* Problem to work on *
Return these rows unchanged, starting at the one that contains "Zapytaj Eksperta (470, 2061)" and ending with the last row.

===== Data listing

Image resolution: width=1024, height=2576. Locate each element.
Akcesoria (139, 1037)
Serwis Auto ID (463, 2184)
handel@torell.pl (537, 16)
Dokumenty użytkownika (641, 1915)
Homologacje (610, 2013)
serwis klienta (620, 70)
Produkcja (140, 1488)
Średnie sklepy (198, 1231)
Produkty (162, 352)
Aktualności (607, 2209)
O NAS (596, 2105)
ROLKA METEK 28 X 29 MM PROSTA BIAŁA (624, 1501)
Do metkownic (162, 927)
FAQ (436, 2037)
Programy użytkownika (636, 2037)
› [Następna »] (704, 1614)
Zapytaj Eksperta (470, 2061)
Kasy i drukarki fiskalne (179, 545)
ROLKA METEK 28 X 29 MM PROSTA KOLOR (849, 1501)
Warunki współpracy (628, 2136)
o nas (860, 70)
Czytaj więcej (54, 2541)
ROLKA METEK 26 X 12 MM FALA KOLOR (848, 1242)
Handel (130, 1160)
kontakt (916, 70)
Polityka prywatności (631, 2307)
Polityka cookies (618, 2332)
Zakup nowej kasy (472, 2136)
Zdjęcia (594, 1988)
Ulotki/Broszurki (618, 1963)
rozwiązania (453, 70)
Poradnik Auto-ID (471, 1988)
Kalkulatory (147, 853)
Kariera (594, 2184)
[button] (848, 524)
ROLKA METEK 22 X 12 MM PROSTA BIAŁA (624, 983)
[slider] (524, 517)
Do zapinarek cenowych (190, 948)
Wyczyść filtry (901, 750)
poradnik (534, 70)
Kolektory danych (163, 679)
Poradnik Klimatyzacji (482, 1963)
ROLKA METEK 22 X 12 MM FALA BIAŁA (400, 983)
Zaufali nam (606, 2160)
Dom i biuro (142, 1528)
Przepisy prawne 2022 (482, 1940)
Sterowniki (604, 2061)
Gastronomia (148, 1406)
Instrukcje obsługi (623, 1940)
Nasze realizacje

==========

* The output *
Zapytaj Eksperta (470, 2061)
Kasy i drukarki fiskalne (179, 545)
ROLKA METEK 28 X 29 MM PROSTA KOLOR (849, 1501)
Warunki współpracy (628, 2136)
o nas (860, 70)
Czytaj więcej (54, 2541)
ROLKA METEK 26 X 12 MM FALA KOLOR (848, 1242)
Handel (130, 1160)
kontakt (916, 70)
Polityka prywatności (631, 2307)
Polityka cookies (618, 2332)
Zakup nowej kasy (472, 2136)
Zdjęcia (594, 1988)
Ulotki/Broszurki (618, 1963)
rozwiązania (453, 70)
Poradnik Auto-ID (471, 1988)
Kalkulatory (147, 853)
Kariera (594, 2184)
[button] (848, 524)
ROLKA METEK 22 X 12 MM PROSTA BIAŁA (624, 983)
[slider] (524, 517)
Do zapinarek cenowych (190, 948)
Wyczyść filtry (901, 750)
poradnik (534, 70)
Kolektory danych (163, 679)
Poradnik Klimatyzacji (482, 1963)
ROLKA METEK 22 X 12 MM FALA BIAŁA (400, 983)
Zaufali nam (606, 2160)
Dom i biuro (142, 1528)
Przepisy prawne 2022 (482, 1940)
Sterowniki (604, 2061)
Gastronomia (148, 1406)
Instrukcje obsługi (623, 1940)
Nasze realizacje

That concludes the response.